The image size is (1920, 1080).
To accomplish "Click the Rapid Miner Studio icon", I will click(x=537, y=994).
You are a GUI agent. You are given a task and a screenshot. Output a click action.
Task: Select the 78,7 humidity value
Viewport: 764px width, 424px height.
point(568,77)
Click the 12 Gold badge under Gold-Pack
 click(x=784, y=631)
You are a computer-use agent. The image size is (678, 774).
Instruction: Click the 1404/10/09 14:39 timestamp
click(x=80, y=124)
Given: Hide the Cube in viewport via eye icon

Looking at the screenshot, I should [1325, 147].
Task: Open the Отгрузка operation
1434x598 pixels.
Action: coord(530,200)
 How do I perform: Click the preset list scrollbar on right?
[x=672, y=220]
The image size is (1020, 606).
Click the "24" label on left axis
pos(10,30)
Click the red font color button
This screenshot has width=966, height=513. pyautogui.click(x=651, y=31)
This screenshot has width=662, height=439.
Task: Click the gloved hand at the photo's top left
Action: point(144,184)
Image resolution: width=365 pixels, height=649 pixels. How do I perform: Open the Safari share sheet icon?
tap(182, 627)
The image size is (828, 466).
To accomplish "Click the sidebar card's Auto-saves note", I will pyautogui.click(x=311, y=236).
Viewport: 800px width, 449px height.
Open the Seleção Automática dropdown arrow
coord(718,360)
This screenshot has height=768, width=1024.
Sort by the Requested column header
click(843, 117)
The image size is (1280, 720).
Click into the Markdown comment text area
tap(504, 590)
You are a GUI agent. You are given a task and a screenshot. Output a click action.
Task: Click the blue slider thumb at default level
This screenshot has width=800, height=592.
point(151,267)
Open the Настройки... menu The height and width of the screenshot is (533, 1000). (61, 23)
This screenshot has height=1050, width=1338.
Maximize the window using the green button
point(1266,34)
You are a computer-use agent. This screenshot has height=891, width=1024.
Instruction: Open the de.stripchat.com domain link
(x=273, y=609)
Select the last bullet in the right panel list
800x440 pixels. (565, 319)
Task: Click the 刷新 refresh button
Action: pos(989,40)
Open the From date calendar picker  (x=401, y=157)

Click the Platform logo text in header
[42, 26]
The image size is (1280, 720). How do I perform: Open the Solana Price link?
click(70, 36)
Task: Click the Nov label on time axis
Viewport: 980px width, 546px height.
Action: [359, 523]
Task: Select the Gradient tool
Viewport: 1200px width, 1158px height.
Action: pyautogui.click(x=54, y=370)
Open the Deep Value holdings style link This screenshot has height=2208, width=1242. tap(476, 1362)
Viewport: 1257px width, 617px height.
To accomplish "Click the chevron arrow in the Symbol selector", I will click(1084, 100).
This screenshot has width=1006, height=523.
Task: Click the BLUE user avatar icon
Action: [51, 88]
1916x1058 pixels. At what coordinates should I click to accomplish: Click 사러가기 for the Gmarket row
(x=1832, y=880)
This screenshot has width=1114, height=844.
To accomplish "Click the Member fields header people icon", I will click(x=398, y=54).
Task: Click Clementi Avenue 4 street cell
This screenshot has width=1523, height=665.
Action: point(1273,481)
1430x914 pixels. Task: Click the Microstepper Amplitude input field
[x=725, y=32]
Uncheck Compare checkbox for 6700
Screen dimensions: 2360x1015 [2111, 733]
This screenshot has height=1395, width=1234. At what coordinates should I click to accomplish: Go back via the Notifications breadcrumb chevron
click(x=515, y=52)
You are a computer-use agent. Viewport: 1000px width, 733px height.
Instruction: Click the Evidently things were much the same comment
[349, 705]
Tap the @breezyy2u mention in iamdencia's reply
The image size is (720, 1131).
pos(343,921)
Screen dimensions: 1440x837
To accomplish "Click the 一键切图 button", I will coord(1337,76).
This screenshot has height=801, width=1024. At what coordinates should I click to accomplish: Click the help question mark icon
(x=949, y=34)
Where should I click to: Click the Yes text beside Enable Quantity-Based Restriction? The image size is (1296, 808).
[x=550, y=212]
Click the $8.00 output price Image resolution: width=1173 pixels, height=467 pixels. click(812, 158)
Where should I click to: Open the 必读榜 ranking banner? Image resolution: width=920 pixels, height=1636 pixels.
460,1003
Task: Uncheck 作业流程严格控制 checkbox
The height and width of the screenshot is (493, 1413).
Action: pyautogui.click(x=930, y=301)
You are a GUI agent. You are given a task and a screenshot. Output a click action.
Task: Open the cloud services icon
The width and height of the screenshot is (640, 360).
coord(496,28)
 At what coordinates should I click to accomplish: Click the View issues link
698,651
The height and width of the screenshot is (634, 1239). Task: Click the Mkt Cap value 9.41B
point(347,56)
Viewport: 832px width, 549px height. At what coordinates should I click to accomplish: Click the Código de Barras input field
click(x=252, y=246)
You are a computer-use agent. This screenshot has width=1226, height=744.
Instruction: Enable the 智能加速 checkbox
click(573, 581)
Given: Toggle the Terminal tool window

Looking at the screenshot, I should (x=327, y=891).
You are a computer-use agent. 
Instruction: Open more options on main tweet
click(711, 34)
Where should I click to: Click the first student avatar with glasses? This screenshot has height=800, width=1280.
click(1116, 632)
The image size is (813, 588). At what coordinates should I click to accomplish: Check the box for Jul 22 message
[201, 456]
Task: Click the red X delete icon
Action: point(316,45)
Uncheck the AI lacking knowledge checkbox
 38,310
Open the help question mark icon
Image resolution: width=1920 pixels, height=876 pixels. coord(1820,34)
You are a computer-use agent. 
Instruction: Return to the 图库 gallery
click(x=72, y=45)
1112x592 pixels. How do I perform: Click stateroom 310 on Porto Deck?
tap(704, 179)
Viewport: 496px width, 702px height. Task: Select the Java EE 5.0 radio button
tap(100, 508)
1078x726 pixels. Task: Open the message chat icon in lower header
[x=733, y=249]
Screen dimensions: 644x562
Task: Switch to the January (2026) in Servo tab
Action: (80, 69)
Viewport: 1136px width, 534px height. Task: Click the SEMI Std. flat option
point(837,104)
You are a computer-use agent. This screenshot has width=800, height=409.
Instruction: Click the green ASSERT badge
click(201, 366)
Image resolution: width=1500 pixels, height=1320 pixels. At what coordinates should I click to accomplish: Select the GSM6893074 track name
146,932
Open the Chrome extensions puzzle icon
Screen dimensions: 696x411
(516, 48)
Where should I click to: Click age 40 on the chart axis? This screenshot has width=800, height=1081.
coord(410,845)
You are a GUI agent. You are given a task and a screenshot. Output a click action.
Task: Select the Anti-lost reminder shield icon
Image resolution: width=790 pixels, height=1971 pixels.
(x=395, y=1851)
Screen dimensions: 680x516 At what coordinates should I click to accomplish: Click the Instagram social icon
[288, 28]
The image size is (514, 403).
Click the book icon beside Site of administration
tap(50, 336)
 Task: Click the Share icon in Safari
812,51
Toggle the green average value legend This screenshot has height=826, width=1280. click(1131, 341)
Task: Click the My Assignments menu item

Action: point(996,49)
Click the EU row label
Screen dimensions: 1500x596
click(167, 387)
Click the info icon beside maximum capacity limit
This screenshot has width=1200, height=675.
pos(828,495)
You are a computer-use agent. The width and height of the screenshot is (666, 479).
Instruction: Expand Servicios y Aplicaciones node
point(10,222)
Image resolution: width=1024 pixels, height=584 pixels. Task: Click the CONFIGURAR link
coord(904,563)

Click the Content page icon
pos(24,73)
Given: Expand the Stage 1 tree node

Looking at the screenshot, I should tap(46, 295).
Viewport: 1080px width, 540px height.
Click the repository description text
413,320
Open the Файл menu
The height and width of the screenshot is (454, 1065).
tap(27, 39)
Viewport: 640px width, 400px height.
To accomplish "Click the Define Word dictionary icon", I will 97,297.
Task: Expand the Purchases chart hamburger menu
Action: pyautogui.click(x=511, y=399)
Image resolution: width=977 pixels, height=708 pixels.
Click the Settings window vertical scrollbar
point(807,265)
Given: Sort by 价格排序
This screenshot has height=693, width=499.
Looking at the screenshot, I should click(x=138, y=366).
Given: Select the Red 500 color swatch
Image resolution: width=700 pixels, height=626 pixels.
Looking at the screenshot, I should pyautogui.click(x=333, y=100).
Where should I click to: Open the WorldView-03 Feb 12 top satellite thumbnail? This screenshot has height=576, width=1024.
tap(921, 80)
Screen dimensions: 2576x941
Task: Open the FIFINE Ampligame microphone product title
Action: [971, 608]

————

What you will do
Repeat exactly the lines that run from the opening of the listing through the line holding "You are a computer-use agent. The image". Leave out everything else.

Worked solution
The image size is (1920, 1080).
To accomplish "Click the Rapid Miner Studio icon", I will click(x=537, y=994).
You are a GUI agent. You are given a task and a screenshot. Output a click action.
Task: Select the 78,7 humidity value
Viewport: 764px width, 424px height.
point(568,77)
Click the 12 Gold badge under Gold-Pack
 click(x=784, y=631)
You are a computer-use agent. The image size is (678, 774).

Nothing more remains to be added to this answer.